┌──

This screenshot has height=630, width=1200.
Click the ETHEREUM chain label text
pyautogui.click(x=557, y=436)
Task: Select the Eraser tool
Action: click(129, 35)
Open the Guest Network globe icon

└──

GOAL OF THE EXERCISE
Copy the data above in its entirety, exactly as given.

EXPECTED ANSWER
This screenshot has height=630, width=1200.
Click the ETHEREUM chain label text
pyautogui.click(x=557, y=436)
Task: Select the Eraser tool
Action: click(129, 35)
Open the Guest Network globe icon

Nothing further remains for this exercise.